WRITTEN INSTRUCTION: Render the listing between the lines holding "Task: Focus the school code box with 0748" and "click(184, 111)", inclusive, as a two-column CSV with the headers text and answer, one row per listing. Put each field in quotes, replace line breaks with spaces, and leave out the pictures.

ITEMS:

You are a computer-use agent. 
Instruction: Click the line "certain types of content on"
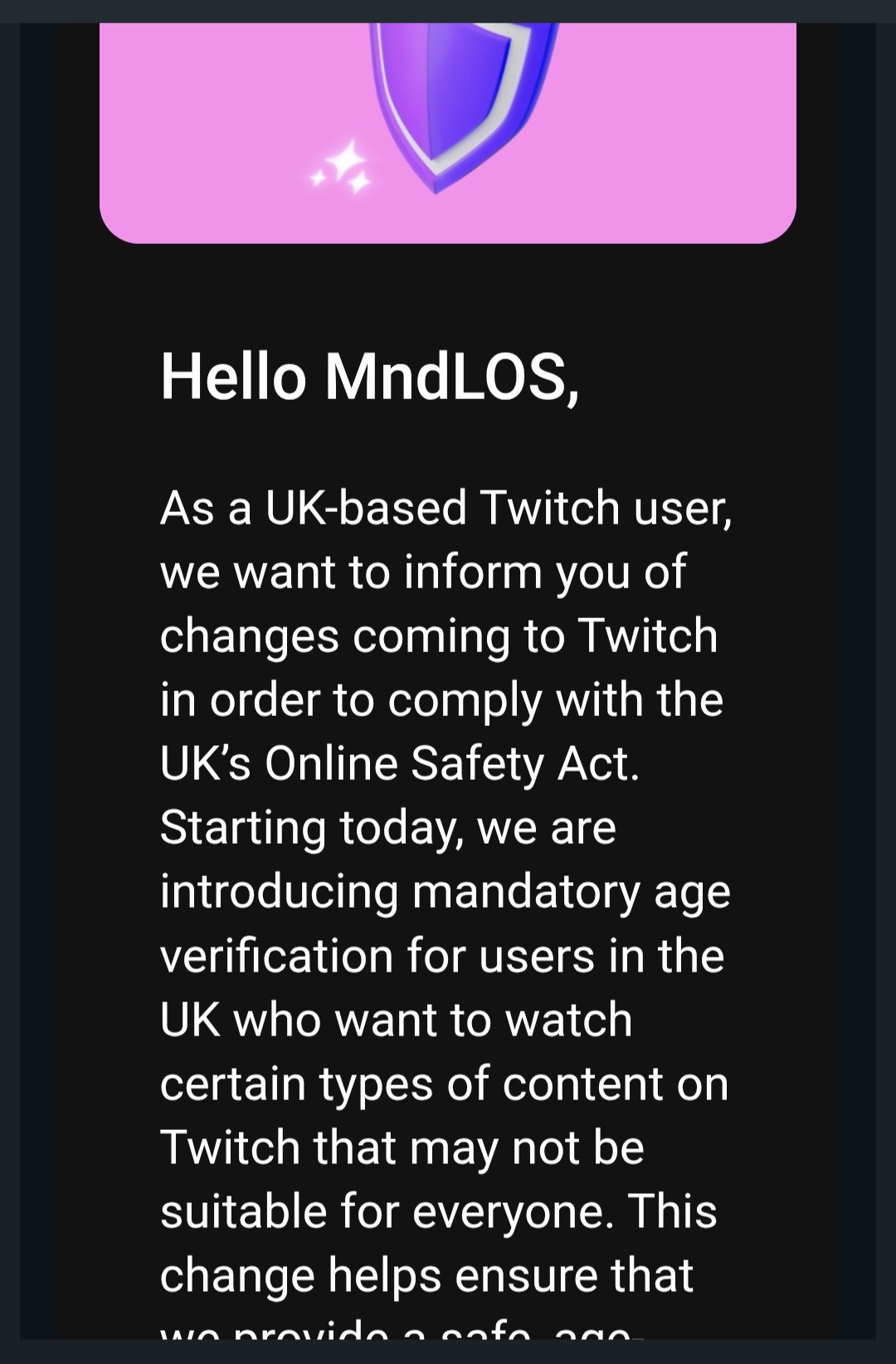click(444, 1084)
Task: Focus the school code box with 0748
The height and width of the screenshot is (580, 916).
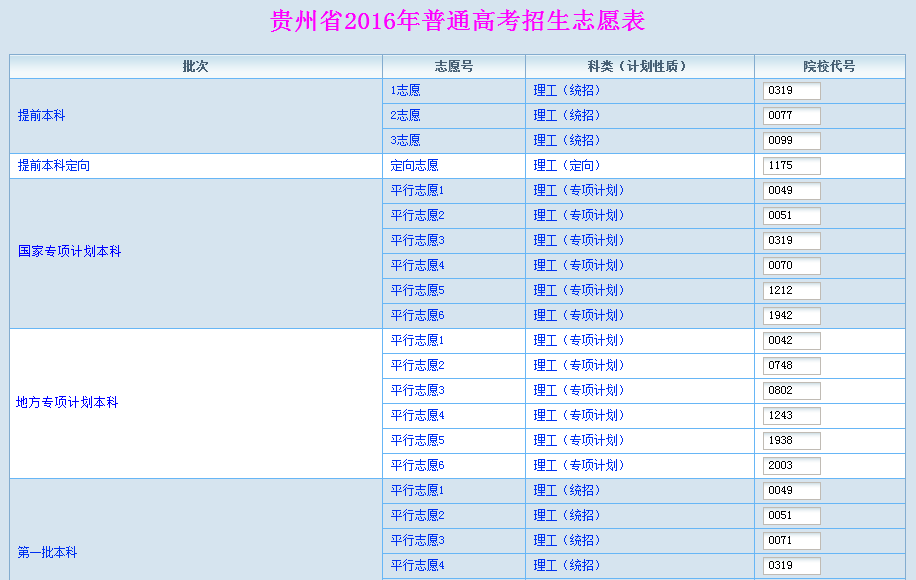Action: pos(791,366)
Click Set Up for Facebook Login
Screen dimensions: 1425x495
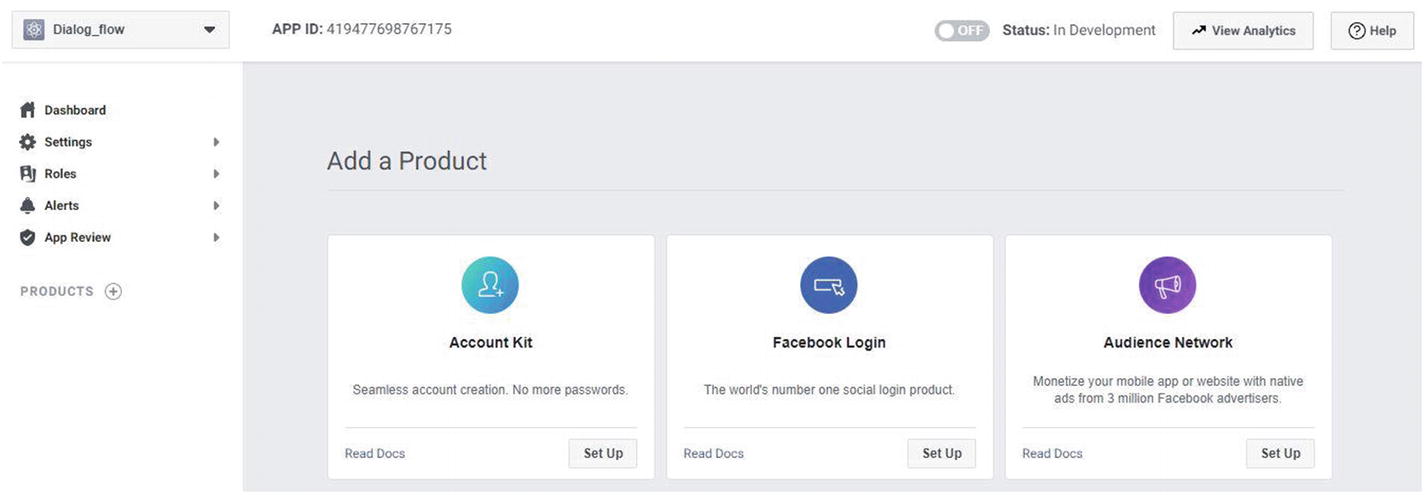[942, 453]
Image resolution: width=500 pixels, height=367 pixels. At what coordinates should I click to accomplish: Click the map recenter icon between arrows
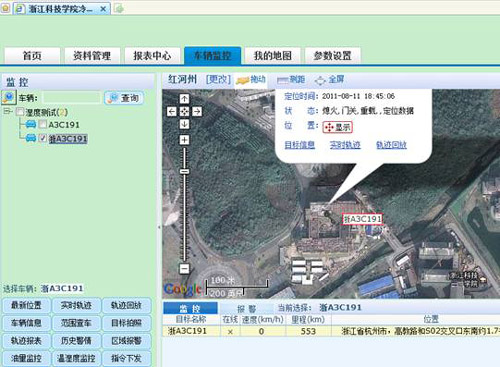click(184, 111)
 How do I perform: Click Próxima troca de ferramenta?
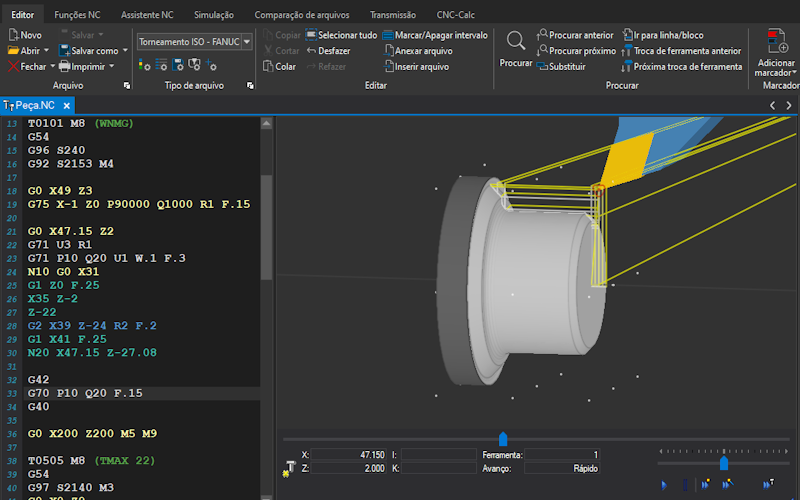(687, 67)
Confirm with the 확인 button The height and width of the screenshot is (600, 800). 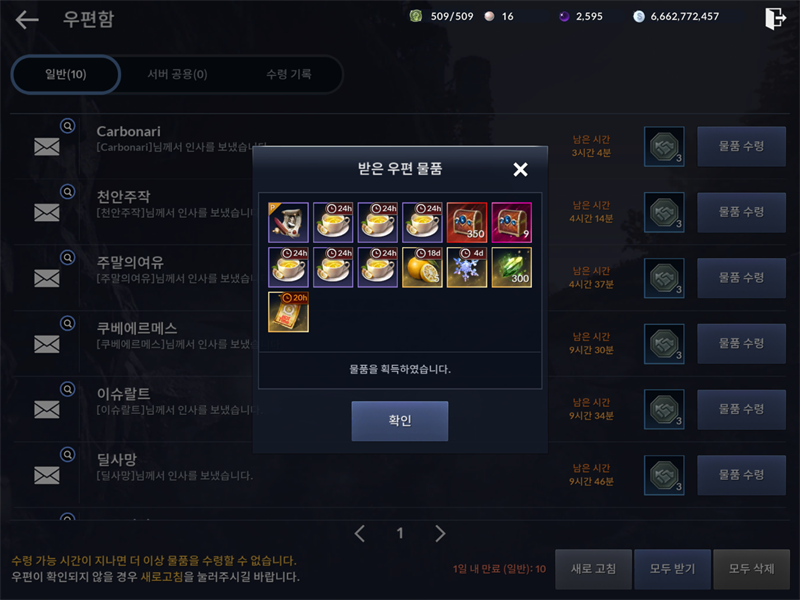pos(399,421)

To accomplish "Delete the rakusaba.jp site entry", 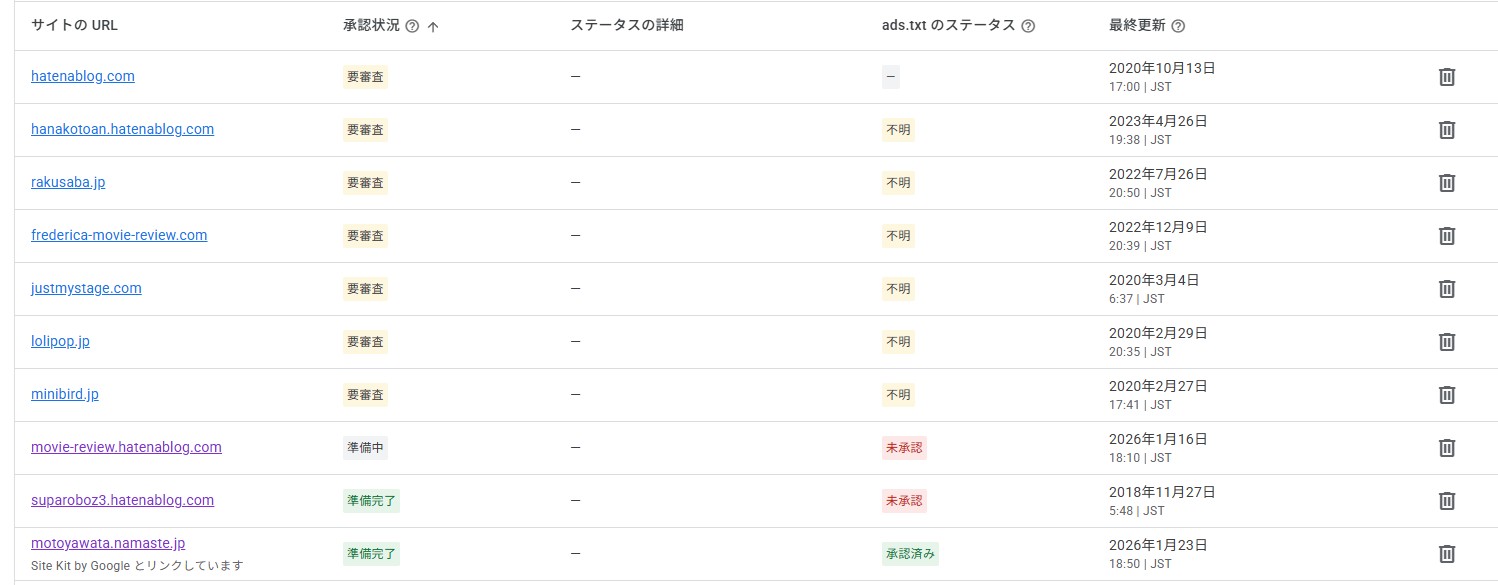I will tap(1447, 183).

TASK RESPONSE:
text,answer
"Task: Focus the school code box with 0748 The height and width of the screenshot is (580, 916).","Action: pos(791,366)"
"Click Set Up for Facebook Login Screen dimensions: 1425x495","[942, 453]"
"Image resolution: width=500 pixels, height=367 pixels. At what coordinates should I click to accomplish: Click the map recenter icon between arrows","click(184, 111)"